Jamie admits in the beginning of the novel that He really is not a real Christian. He honestly confesses, “‘Christianity isn’t something we’re born into like you Jews are born into Judaism.’ He sighed. ‘It’s something we accept. And I never really accepted Jesus as my personal Lord and Savior’ [THE JOURNEY HOME, 5].”

The Holy Spirit begins moving in Jamie’s heart as he and the Rabbi travel through the Holy City. When they visited the Kotel, the Western Wall, or the Wailing Wall, Jamie was deeply touched.

Rabbi Eckstein continues the story: “I notice, out of the corner of my eye, that Jamie was writing a note and placing it in the cracks of the Wall. He, a Christian, was moved as I was by touching the hem of God’s holy earthly garments.

“‘What did you pray for?’ I asked reverently.”

“‘I asked that God would restore my faith in Him.’ Jamie looked abashed, humbled” [THE JOURNEY HOME, 8].

On the Via Dolorosa a few days later, Jamie was truly born again. Rabbi Eckstein finishes the testimony:

“‘Don’t you see?’ he said, suddenly sobbing. ‘He died for me, sinner that I am.’ With that, Jamie broke down and cried uncontrollably, ‘O Jesus, sweet Jesus. I’m sorry for my sins. O Jesus, thank you for saving me. O Jesus. . .’

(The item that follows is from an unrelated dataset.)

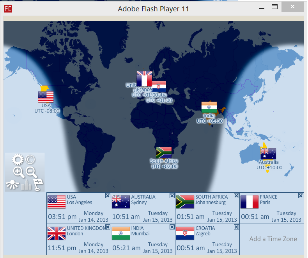Close the France Paris clock card
The image size is (308, 258).
(x=300, y=196)
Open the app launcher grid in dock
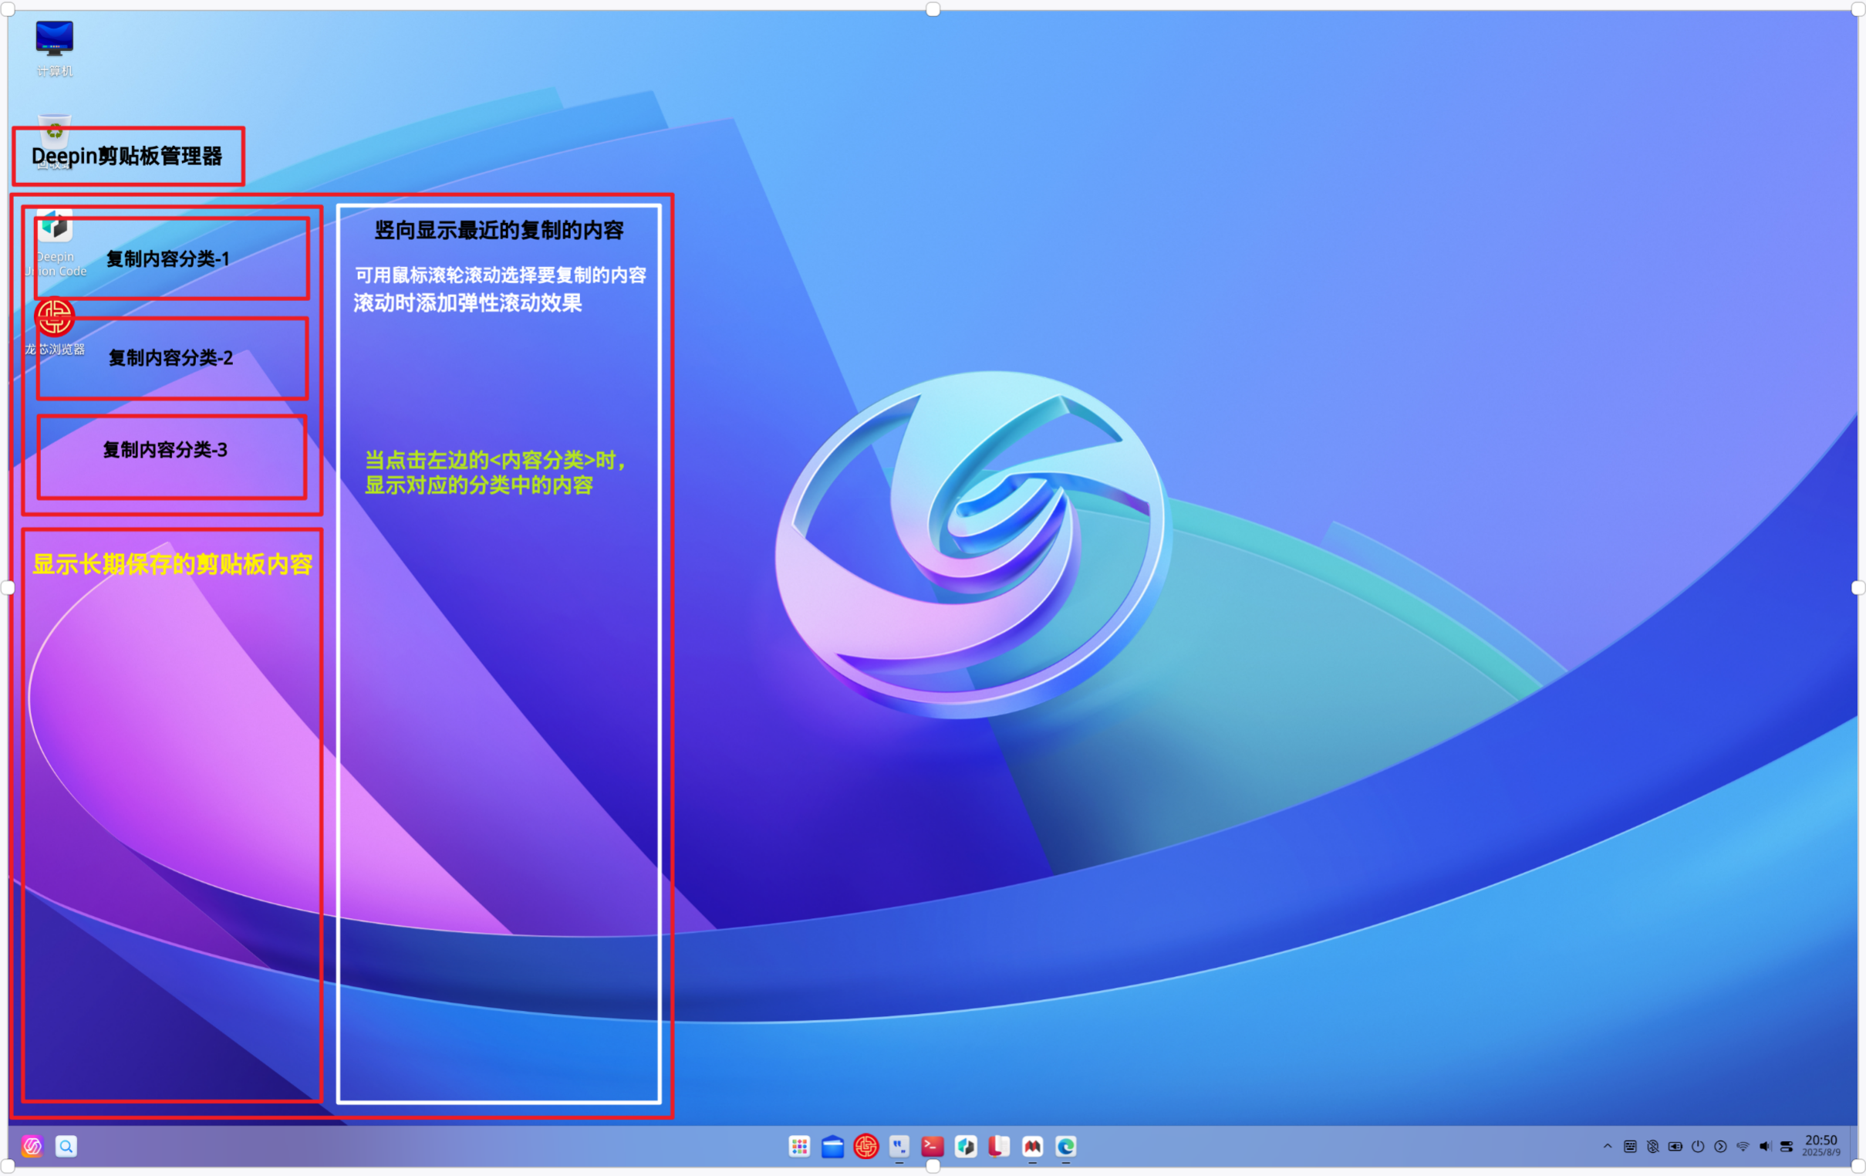1866x1176 pixels. 799,1147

“I stood in awe and silence as I watched his born again transformation and what God was doing to his heart. Jamie could not speak. He just sat down on the ground, clasped his head in his hands, and wept.

“‘Oh Jesus,” he finally said between sobs, ‘I accept you as my personal Lord and Savior. I receive you as my Lord, my Christ, my Friend.

“‘Fill me, Father, with your Holy Spirit, that I may serve You faithfully all the days of my life. You are my Lord, and in the Name of Jesus, I pray. Amen. Thank You, Father, thank You, Father, thank You. . .’

“Jamie looked at me tearfully, almost oblivious to my presence yet eager to hear my reaction. Frankly, I didn’t know what to say. I had never witnessed anything quite like that before, except on those television evangelist shows . . . . A beautiful peace seemed to come over Jamie, as if the burden of life’s struggles was lifted from him. I envied him that peace” [SOURCE: Rabbi Yechiel Eckstein, The Journey Home (Chicago: Shavit House, 2001), 194-5.]